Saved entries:
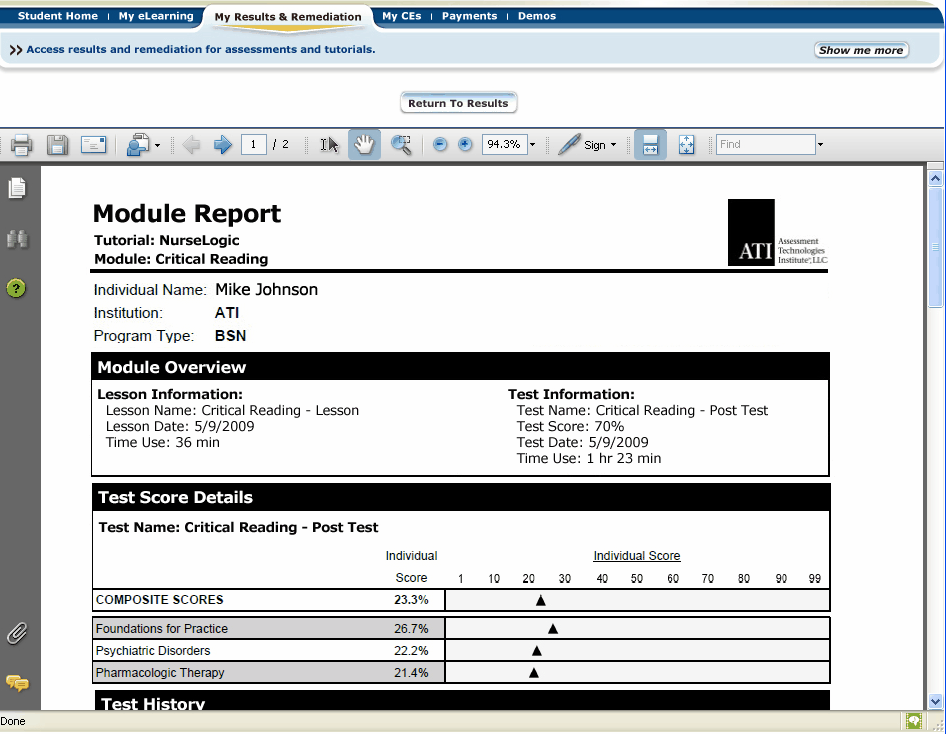Viewport: 946px width, 734px height.
Task: Open the Comments panel at bottom left
Action: point(17,684)
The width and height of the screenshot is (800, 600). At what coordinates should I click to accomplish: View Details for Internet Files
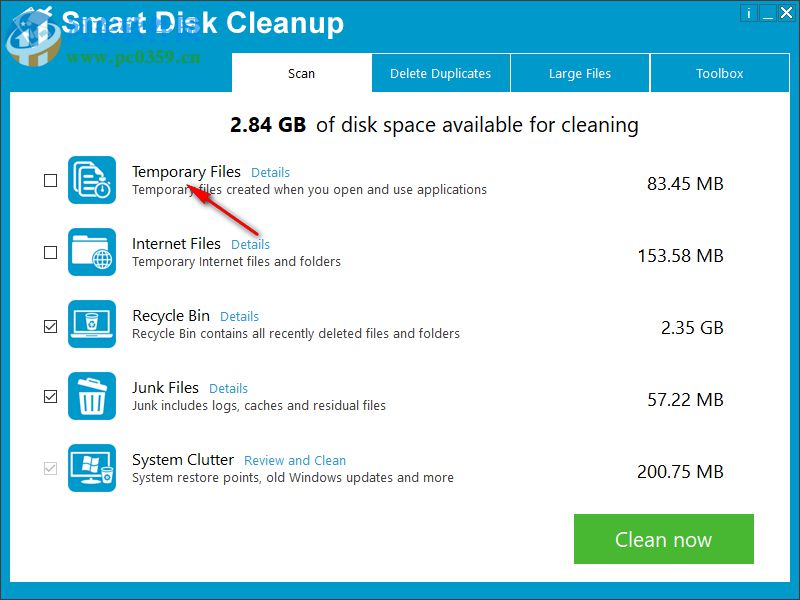click(x=250, y=244)
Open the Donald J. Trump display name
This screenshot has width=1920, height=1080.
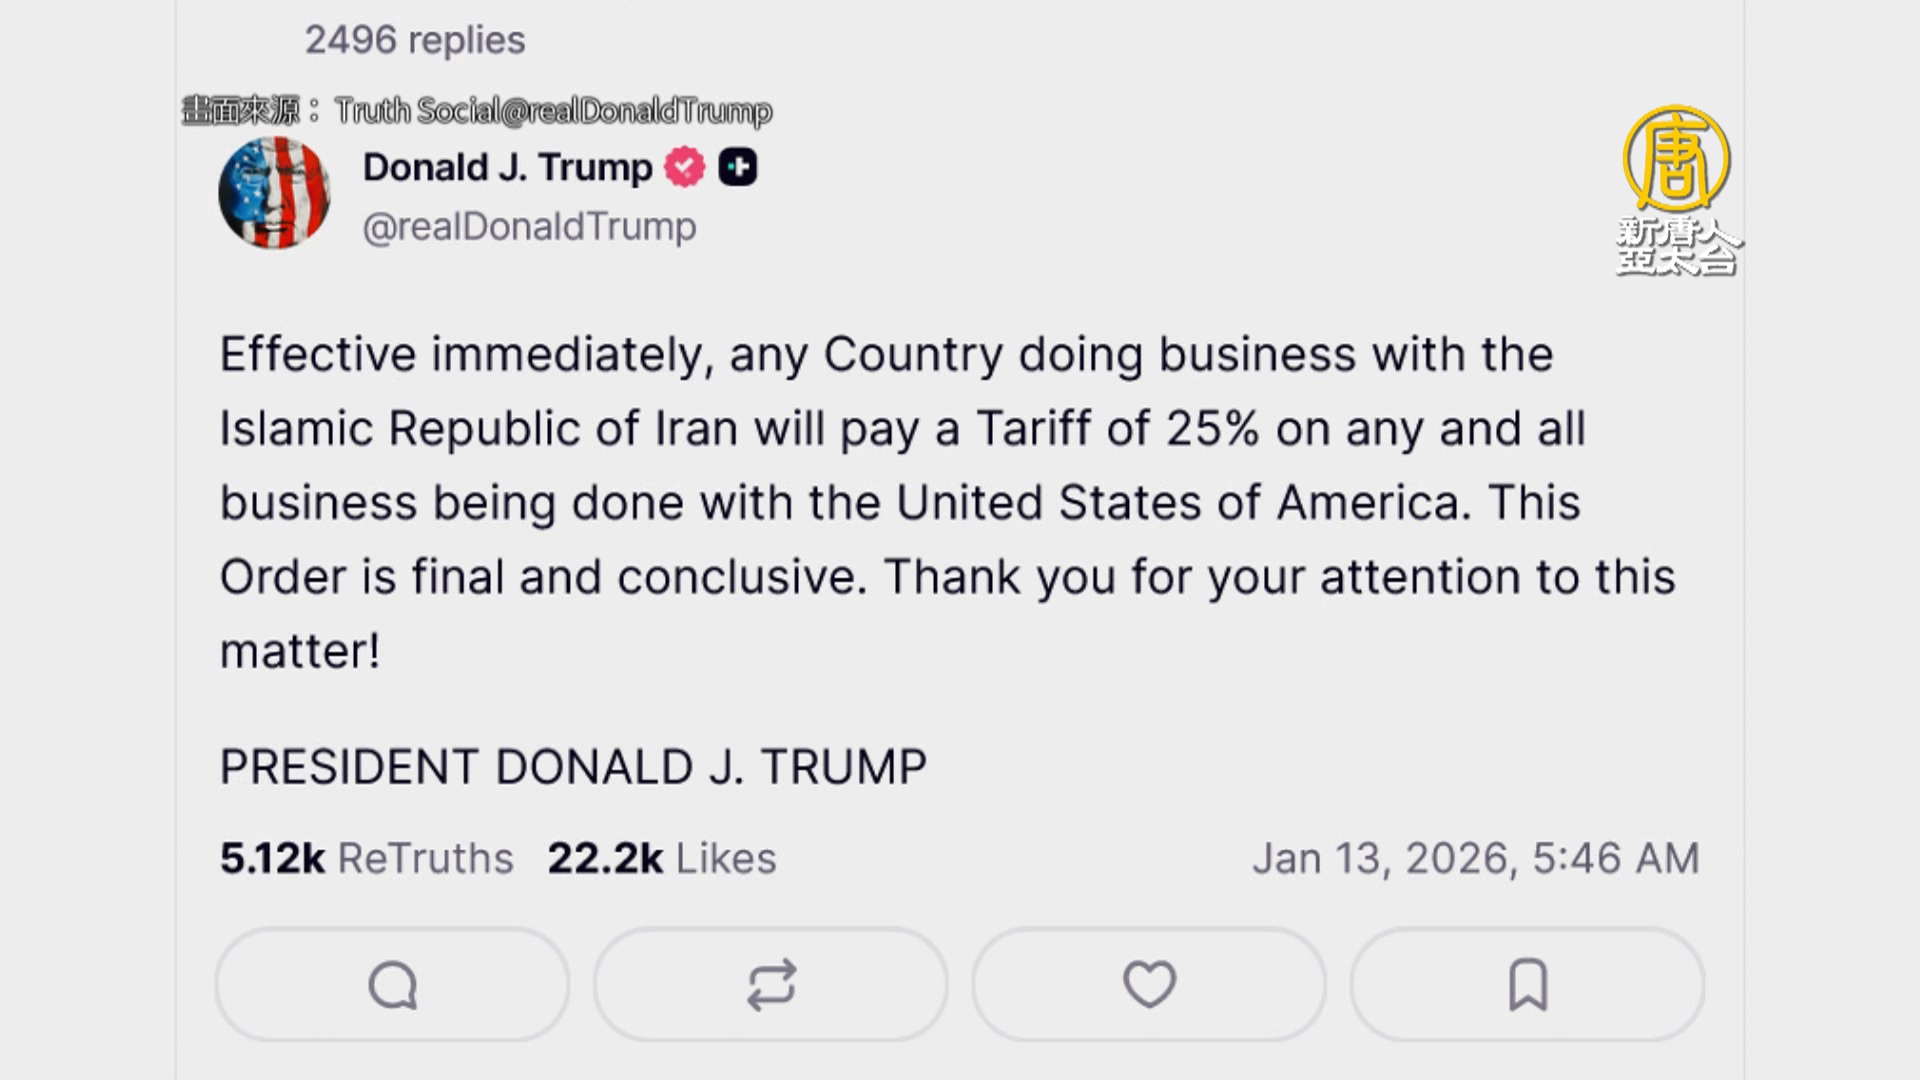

→ Assigned task
Starting at the line that contains "Open the Donald J. Trump display name", reproduce each line exactly through the end of the entries above, leaving every picture out.

→ Answer area
Open the Donald J. Trump display name
This screenshot has width=1920, height=1080.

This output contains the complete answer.